___ INPUT RECORDS

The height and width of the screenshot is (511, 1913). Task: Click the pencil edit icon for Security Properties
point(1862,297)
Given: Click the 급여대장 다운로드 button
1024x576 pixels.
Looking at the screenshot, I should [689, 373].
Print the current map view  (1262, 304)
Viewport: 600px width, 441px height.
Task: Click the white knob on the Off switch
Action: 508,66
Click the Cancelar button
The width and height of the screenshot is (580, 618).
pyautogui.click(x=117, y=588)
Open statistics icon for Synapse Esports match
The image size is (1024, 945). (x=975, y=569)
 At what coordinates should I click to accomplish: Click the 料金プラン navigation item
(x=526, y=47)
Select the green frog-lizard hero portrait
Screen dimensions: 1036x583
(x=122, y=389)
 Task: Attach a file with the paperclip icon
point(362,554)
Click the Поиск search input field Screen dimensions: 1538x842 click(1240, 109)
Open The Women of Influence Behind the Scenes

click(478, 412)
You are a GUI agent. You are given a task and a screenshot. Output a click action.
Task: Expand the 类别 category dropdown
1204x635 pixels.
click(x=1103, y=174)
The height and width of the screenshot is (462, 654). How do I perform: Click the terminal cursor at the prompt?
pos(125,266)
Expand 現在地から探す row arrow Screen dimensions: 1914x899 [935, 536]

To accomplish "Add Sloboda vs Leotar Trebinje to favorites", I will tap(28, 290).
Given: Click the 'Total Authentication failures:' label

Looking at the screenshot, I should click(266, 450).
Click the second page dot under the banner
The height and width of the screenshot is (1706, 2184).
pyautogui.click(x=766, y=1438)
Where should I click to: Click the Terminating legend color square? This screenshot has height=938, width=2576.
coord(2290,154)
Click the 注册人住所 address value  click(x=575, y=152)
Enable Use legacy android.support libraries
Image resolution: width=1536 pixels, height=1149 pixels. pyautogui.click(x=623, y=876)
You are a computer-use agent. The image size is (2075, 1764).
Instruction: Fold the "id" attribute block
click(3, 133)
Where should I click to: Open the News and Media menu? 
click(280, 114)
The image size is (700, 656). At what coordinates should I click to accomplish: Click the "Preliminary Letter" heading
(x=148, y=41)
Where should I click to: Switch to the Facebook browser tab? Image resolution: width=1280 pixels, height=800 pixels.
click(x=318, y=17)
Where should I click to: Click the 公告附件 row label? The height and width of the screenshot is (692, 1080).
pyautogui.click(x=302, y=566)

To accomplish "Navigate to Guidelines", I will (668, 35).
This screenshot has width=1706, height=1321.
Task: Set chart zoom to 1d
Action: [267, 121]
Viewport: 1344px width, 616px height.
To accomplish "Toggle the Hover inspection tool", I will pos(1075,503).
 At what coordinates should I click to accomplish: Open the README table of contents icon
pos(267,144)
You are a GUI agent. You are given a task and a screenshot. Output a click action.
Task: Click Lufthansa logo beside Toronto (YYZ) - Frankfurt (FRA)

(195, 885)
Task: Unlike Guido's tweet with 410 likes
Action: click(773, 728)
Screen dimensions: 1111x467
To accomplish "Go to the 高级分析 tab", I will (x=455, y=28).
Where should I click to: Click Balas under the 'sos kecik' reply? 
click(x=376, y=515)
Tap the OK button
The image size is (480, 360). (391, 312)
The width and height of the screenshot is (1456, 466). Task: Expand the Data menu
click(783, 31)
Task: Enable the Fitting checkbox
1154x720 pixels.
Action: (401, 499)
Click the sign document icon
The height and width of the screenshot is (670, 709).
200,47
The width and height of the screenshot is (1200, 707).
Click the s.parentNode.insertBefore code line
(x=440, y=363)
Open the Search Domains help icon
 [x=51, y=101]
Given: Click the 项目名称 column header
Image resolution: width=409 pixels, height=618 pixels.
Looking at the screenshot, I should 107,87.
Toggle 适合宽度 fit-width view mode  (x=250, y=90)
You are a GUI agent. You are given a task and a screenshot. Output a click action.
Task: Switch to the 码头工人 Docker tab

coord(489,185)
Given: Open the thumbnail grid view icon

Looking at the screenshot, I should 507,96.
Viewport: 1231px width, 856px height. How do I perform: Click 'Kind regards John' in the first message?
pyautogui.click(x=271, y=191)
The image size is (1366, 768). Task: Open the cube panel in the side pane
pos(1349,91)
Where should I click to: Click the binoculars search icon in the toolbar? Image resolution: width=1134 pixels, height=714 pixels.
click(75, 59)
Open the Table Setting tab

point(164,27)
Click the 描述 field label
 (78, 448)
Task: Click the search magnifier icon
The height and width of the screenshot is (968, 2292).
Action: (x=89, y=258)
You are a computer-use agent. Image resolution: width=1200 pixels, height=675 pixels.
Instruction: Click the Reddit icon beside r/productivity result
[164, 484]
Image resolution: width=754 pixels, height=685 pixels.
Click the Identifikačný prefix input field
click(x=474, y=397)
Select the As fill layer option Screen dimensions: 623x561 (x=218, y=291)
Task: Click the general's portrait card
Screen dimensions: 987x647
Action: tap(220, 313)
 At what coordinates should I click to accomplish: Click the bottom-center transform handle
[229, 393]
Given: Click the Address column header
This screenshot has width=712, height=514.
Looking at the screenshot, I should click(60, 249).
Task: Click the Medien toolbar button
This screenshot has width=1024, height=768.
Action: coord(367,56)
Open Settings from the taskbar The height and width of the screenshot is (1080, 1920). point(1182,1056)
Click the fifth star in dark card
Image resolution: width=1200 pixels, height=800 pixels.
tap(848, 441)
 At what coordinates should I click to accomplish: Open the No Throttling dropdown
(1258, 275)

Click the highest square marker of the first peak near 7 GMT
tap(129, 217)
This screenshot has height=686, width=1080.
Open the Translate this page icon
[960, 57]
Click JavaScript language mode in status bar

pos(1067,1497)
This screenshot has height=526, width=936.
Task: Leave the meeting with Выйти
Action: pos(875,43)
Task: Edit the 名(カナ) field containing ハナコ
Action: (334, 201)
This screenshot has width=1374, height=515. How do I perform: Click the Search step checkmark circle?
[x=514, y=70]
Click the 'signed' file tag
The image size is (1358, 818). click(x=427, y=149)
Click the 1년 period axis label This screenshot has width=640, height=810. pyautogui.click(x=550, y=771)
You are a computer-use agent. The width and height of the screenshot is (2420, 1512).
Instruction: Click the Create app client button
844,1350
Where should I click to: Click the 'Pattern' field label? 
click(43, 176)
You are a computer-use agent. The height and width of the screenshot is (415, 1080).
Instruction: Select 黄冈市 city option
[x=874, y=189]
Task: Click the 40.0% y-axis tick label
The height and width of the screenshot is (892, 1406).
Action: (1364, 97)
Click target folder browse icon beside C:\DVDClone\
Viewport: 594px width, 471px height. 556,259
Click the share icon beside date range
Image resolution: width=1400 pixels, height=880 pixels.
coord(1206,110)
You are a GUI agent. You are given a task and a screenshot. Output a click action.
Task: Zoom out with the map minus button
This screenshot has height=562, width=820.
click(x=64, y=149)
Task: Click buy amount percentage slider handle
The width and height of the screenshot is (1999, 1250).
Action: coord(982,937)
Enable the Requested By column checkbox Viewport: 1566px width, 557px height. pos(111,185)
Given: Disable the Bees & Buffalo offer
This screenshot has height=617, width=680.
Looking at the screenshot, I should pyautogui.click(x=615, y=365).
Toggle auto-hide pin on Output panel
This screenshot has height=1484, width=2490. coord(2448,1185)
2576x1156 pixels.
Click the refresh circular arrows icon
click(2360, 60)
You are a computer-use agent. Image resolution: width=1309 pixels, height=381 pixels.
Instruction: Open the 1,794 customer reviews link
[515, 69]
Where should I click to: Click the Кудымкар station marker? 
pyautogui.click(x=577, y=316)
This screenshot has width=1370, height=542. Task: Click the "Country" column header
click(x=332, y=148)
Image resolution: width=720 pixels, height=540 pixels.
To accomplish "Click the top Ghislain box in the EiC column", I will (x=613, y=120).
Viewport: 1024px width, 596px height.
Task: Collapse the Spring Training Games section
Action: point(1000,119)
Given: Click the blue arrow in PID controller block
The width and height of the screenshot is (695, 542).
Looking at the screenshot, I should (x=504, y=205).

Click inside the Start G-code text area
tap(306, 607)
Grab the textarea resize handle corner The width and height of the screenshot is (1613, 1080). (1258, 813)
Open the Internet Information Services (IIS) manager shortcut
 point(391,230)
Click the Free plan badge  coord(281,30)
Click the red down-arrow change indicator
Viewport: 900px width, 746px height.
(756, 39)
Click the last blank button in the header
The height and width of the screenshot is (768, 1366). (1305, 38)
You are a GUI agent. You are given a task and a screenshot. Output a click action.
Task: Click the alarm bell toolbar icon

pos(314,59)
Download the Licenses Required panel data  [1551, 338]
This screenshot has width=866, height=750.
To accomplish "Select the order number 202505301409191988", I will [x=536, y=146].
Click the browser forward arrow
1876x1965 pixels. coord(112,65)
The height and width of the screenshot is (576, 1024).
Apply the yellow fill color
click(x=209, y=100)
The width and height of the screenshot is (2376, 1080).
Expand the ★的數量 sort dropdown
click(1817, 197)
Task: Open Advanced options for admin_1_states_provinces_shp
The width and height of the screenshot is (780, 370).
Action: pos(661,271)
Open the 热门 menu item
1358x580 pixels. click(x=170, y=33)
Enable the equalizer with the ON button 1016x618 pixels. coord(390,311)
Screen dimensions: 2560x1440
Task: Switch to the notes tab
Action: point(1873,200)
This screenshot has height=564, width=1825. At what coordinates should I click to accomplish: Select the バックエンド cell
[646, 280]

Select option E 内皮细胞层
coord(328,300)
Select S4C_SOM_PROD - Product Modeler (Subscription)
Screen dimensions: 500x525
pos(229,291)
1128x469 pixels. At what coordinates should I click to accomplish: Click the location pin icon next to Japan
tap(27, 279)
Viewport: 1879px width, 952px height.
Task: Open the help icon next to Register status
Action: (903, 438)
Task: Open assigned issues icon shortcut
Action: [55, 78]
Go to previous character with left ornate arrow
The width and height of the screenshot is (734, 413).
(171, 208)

______

▸ **GIVEN TASK**:
Copy out each line from the items above that contains the string "card". Treat uppercase and lowercase letters as different.

▸ **OUTPUT OF THE TASK**:
Task: Click the general's portrait card
Click the fifth star in dark card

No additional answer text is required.